Pre-Built BizFirstGO Dashboards
BizFirst Observe ships with 10 pre-built Grafana dashboards that cover the complete observability surface of BizFirstGO. Each dashboard is designed around a specific audience and use case — from high-level SLA monitoring to detailed per-node performance analysis.
Dashboard 1: Flow Studio Overview
The primary dashboard for operations teams. Shows the overall health of workflow execution in real time.

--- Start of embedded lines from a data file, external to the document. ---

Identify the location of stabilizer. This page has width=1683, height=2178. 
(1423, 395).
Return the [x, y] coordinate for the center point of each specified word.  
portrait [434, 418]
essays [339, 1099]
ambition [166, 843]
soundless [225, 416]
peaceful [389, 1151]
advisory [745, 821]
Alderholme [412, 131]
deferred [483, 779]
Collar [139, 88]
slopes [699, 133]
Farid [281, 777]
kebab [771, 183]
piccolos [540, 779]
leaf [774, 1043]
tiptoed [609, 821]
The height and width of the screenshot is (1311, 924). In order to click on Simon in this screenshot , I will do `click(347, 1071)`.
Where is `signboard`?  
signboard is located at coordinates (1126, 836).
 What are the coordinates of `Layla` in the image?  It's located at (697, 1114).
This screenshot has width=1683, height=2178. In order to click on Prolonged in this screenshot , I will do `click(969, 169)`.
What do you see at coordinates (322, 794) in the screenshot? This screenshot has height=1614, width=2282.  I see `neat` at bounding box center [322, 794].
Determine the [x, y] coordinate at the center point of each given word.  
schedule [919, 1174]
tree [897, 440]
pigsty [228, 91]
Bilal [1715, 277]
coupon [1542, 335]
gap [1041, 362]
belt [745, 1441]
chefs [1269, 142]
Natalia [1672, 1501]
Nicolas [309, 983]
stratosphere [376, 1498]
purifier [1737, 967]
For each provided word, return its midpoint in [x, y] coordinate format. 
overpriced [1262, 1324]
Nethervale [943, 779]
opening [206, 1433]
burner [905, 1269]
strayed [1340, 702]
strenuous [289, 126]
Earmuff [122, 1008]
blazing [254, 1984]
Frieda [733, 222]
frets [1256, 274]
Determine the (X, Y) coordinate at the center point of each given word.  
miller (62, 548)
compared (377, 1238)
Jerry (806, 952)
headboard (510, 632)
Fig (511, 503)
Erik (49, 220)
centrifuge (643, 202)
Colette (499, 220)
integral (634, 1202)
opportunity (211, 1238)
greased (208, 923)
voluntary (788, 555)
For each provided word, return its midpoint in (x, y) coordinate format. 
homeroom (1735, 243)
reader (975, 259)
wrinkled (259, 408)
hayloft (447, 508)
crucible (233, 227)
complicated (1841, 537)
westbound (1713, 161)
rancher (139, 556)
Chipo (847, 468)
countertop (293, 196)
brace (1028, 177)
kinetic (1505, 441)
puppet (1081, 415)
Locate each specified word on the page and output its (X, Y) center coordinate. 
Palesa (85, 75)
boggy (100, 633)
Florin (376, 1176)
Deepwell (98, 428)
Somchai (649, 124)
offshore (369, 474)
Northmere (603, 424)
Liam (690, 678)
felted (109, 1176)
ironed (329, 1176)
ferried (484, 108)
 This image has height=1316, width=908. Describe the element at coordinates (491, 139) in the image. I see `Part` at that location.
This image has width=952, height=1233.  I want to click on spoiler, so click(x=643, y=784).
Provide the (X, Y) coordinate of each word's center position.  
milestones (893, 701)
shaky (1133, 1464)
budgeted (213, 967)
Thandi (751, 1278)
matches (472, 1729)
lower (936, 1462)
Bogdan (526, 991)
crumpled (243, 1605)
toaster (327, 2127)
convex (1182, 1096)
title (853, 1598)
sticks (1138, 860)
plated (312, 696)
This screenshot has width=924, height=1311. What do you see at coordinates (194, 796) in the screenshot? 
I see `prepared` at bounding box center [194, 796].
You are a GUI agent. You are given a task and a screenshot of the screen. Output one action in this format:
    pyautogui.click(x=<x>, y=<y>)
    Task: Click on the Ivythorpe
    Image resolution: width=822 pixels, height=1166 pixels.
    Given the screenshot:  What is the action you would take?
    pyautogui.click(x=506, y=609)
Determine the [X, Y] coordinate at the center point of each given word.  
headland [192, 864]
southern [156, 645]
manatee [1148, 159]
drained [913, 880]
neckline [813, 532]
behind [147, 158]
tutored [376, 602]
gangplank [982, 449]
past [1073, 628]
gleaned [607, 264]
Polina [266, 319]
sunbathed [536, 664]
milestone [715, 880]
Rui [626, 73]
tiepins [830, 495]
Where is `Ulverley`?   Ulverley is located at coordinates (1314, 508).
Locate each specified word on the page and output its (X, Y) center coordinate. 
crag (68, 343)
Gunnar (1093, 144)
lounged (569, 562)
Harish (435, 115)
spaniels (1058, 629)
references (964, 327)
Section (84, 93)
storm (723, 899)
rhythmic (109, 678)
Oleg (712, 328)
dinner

| Panel | Metric / Query | Panel Type |
|---|---|---|
| Execution Rate | sum(rate(bizfirst_workflow_executions_total[5m])) | Time Series |
| Error Rate % | sum(rate(...{status="failed"}[5m])) / sum(rate(...[5m])) * 100 | Time Series + threshold coloring |
| P50 Latency | histogram_quantile(0.50, ...workflow_execution_duration...) | Time Series |
| P95 Latency | histogram_quantile(0.95, ...) | Time Series |
| P99 Latency | histogram_quantile(0.99, ...) | Time Series |
| Active Executions | sum(bizfirst_active_executions) | Stat |
| Recent Errors Log | {job="processengine", level="error"} | json | Logs |
Dashboard 2: Node Performance
Deep-dive into execution node performance. Identifies slow or error-prone node types.
| Panel | Description |
|---|---|
| P99 Latency by Node Type | Heatmap showing latency distribution for each node type over time |
| Error Rate by Node Type | Bar chart comparing error rates across all node types |
| Execution Volume by Node Type | Time series of execution counts per node type |
| Slowest Nodes (Top 10) | Table showing node types ranked by P99 latency |
Dashboard 3: HIL Analytics
Human-in-the-Loop workflow management. Used by process owners and operations to monitor approval backlogs and SLA compliance.
| Panel | Description |
|---|---|
| Current Backlog | Gauge showing total pending HIL tasks (red if > threshold) |
| Overdue Tasks | Stat panel — tasks past SLA deadline (red alert coloring) |
| Suspension Duration Distribution | Histogram of how long HIL tasks take to complete |
| Approval Rate | Pie chart: approved vs. rejected vs. timeout outcomes |
| Backlog by Tenant | Bar chart — identifies tenants with high HIL backlogs |
Dashboard 4: EdgeStream Throughput
| Panel | Description |
|---|---|
| Messages/sec by Topic | Time series per topic — shows throughput trends |
| Delivery Latency P99 | P99 message delivery time per topic |
| Subscriber Count | Active subscriber connections per topic |
| Queue Depth | Messages awaiting delivery (delivery lag indicator) |
| Failed Deliveries | Error rate for message delivery failures |
Dashboard 5: Octopus Agent Performance
| Panel | Description |
|---|---|
| LLM Call Rate | API calls per minute per model (GPT-4, Claude, etc.) |
| LLM Response Latency P99 | P99 LLM call duration — critical for agent responsiveness |
| Token Usage | Input and output tokens per minute (cost tracking) |
| Active Agent Sessions | Current active Octopus agent sessions |
| Memory Access Operations | Read/write operations per memory type (episodic, semantic, etc.) |
Every pre-built dashboard includes $tenant and $environment template variables in the top bar. Select a specific tenant to scope all panels to that tenant's data — or leave $tenant on "All" to see aggregate metrics across all tenants. This is essential for multi-tenant deployments where you need to investigate a specific tenant's behavior.